» **WORK TASK**
The records below are to be retyped in full. Keep every word.

(Collected data)
—————
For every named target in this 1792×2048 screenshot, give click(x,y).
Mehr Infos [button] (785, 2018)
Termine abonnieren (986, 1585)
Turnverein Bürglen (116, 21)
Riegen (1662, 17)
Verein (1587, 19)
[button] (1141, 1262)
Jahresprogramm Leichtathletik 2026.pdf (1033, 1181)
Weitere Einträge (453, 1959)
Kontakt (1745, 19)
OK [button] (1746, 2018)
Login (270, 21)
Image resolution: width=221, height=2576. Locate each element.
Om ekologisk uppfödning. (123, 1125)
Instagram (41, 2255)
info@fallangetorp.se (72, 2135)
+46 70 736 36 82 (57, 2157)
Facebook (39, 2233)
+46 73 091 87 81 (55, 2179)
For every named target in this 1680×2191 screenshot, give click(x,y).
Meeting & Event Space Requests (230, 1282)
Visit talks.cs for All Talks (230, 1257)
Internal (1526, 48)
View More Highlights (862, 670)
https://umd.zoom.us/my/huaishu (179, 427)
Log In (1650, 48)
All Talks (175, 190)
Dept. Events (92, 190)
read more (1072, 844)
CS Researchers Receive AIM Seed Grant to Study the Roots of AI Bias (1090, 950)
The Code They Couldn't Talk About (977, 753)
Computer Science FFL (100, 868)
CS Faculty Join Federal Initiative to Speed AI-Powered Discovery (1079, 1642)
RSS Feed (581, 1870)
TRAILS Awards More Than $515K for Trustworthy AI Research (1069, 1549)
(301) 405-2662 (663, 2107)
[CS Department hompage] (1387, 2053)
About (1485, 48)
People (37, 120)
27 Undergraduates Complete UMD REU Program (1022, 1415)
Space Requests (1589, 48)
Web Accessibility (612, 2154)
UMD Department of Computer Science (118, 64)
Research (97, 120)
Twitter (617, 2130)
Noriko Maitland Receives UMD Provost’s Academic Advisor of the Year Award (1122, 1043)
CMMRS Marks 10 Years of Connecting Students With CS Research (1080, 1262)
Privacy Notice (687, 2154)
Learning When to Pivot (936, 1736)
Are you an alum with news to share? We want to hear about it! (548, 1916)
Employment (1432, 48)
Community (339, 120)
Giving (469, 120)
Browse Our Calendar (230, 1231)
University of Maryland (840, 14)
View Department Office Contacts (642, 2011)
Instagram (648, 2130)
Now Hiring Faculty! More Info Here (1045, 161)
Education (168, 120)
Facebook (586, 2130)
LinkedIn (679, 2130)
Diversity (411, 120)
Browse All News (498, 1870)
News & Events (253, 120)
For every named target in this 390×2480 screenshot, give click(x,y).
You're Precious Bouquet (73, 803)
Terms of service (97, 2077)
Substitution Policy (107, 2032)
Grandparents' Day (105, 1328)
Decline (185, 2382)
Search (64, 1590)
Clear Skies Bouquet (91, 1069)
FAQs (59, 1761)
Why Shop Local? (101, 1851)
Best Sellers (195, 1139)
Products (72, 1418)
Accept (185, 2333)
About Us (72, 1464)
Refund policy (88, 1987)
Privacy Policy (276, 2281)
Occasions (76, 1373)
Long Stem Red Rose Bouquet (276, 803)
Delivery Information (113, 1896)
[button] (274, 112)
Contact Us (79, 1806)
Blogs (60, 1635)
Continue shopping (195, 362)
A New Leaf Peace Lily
—————
» **WRITTEN RESPONSE**
For every named target in this 1792×2048 screenshot, give click(x,y).
Mehr Infos [button] (785, 2018)
Termine abonnieren (986, 1585)
Turnverein Bürglen (116, 21)
Riegen (1662, 17)
Verein (1587, 19)
[button] (1141, 1262)
Jahresprogramm Leichtathletik 2026.pdf (1033, 1181)
Weitere Einträge (453, 1959)
Kontakt (1745, 19)
OK [button] (1746, 2018)
Login (270, 21)
Image resolution: width=221, height=2576. Locate each element.
Om ekologisk uppfödning. (123, 1125)
Instagram (41, 2255)
info@fallangetorp.se (72, 2135)
+46 70 736 36 82 (57, 2157)
Facebook (39, 2233)
+46 73 091 87 81 (55, 2179)
For every named target in this 1680×2191 screenshot, give click(x,y).
Meeting & Event Space Requests (230, 1282)
Visit talks.cs for All Talks (230, 1257)
Internal (1526, 48)
View More Highlights (862, 670)
https://umd.zoom.us/my/huaishu (179, 427)
Log In (1650, 48)
All Talks (175, 190)
Dept. Events (92, 190)
read more (1072, 844)
CS Researchers Receive AIM Seed Grant to Study the Roots of AI Bias (1090, 950)
The Code They Couldn't Talk About (977, 753)
Computer Science FFL (100, 868)
CS Faculty Join Federal Initiative to Speed AI-Powered Discovery (1079, 1642)
RSS Feed (581, 1870)
TRAILS Awards More Than $515K for Trustworthy AI Research (1069, 1549)
(301) 405-2662 (663, 2107)
[CS Department hompage] (1387, 2053)
About (1485, 48)
People (37, 120)
27 Undergraduates Complete UMD REU Program (1022, 1415)
Space Requests (1589, 48)
Web Accessibility (612, 2154)
UMD Department of Computer Science (118, 64)
Research (97, 120)
Twitter (617, 2130)
Noriko Maitland Receives UMD Provost’s Academic Advisor of the Year Award (1122, 1043)
CMMRS Marks 10 Years of Connecting Students With CS Research (1080, 1262)
Privacy Notice (687, 2154)
Learning When to Pivot (936, 1736)
Are you an alum with news to share? We want to hear about it! (548, 1916)
Employment (1432, 48)
Community (339, 120)
Giving (469, 120)
Browse Our Calendar (230, 1231)
University of Maryland (840, 14)
View Department Office Contacts (642, 2011)
Instagram (648, 2130)
Now Hiring Faculty! More Info Here (1045, 161)
Education (168, 120)
Facebook (586, 2130)
LinkedIn (679, 2130)
Diversity (411, 120)
Browse All News (498, 1870)
News & Events (253, 120)
For every named target in this 390×2480 screenshot, give click(x,y).
You're Precious Bouquet (73, 803)
Terms of service (97, 2077)
Substitution Policy (107, 2032)
Grandparents' Day (105, 1328)
Decline (185, 2382)
Search (64, 1590)
Clear Skies Bouquet (91, 1069)
FAQs (59, 1761)
Why Shop Local? (101, 1851)
Best Sellers (195, 1139)
Products (72, 1418)
Accept (185, 2333)
About Us (72, 1464)
Refund policy (88, 1987)
Privacy Policy (276, 2281)
Occasions (76, 1373)
Long Stem Red Rose Bouquet (276, 803)
Delivery Information (113, 1896)
[button] (274, 112)
Contact Us (79, 1806)
Blogs (60, 1635)
Continue shopping (195, 362)
A New Leaf Peace Lily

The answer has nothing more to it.